I cannot be the only one…who has found their child's first year of public Kindergarten trying at the best of times and down right frustrating the rest of the time. I’ve discussed my dismay at the entirely satisfactory report card (literally, all satisfactory marks) and the abundance of fundraising being pushed on us monthly, but my latest annoyance is in response to the Character Awards.
The Character Awards are a school wide ceremony held on the playground in the morning before the kids head off to their classrooms. Each teacher chooses four students from their class to acknowledge with an award, such as most improved, good sportsmanship, etc., and then the award is presented to the students by the school principal.
Sure, this all sounds friendly and inane enough, but the way the school goes about the award
|This boy's character is boundless!|
First, only the parents of the children receiving an award are alerted of the ceremony. The rest of us parents find out the morning of the ceremony when the parking lot is overflowing and well-dressed families are flooding onto the playground with cameras hanging from their necks. Why not let all the parents know about the award ceremony?
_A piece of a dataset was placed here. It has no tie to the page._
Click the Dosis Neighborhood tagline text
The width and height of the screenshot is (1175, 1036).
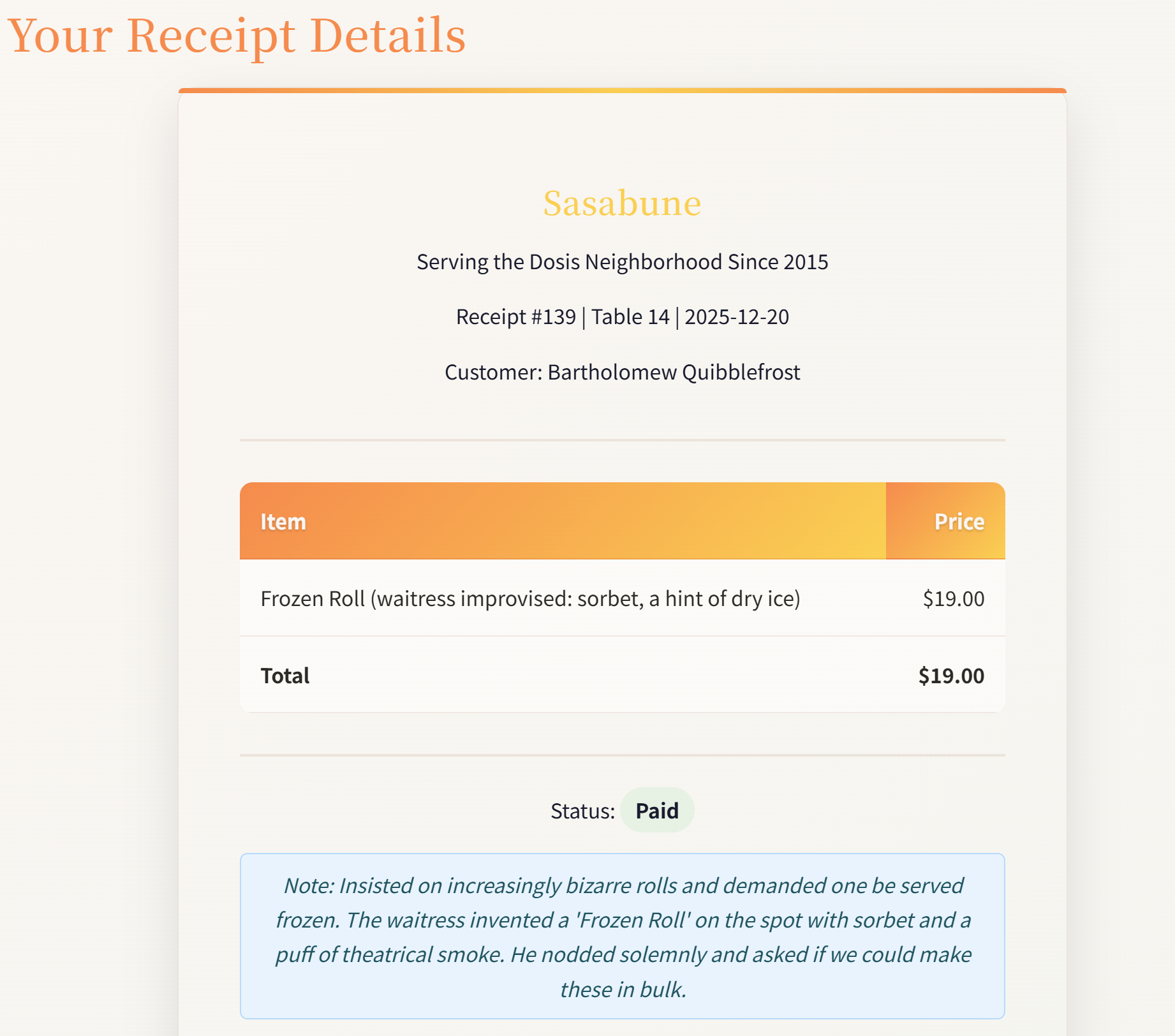click(x=622, y=262)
Secondly, some of the awards that have been issued to Sonny Boy’s classmates have been to children with behavioral problems who receive the “Shows Improvement” award, or the student with the broken arm during the first semester who was awarded “Good Sportsmanship” (I guess he had to sit on the bench while the other children played, which constitutes good sportsmanship). These awards have been based on extraneous circumstances, how could another child compete for good sportsmanship unless he had a broken arm to NOT complain about, or how could they show improvement unless their frequent visits to the principals office have decreased recently?
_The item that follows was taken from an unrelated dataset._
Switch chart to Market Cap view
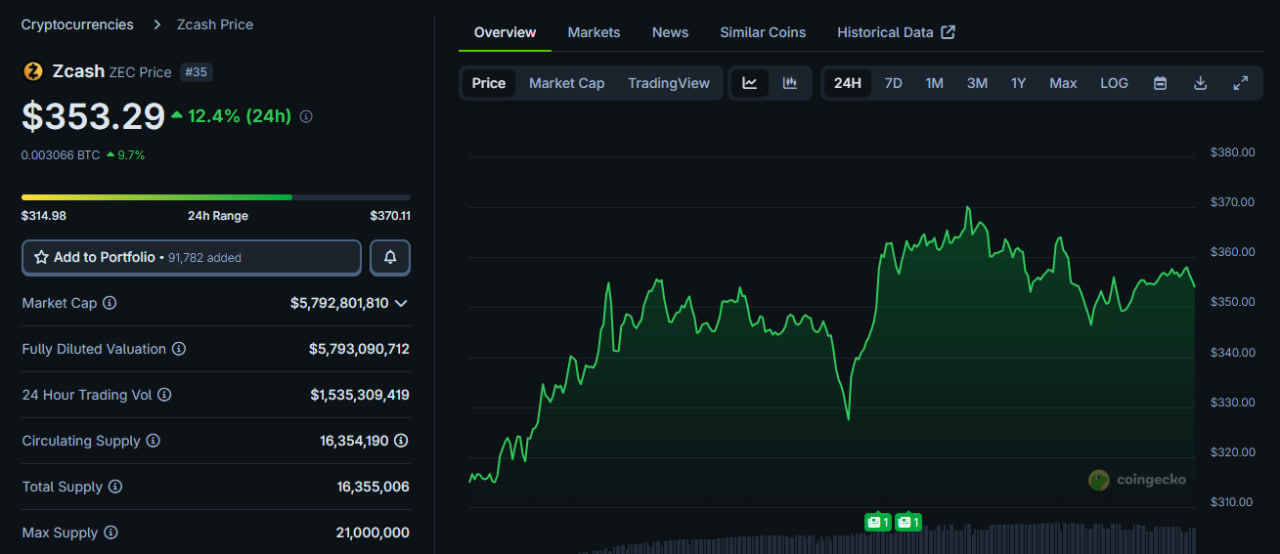This screenshot has width=1280, height=554. coord(566,83)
Thirdly, the children who have not received an award, but watched politely and cheered for their peers while they were being recognized and awarded, are confused about what it takes to become one of those special kids. Sonny Boy actually said to me after the most recent Character Awards ceremony, “I have to start trying a lot harder if I am ever going to get one of those awards.” Obviously, breaking my heart and forcing me to make up for his feelings of inadequacy with an impromptu trip to the frozen yogurt shop (and letting him load on his own toppings, an expensive way to show that I think he has character).
I know not everyone can win an award, I don’t necessarily agree with the handing out of trophies just for participating, and I do think having our children learn to be graceful losers is an important life lesson, but at school it would be nice to level the playing field a little when acknowledging our little scholars for their displays of character.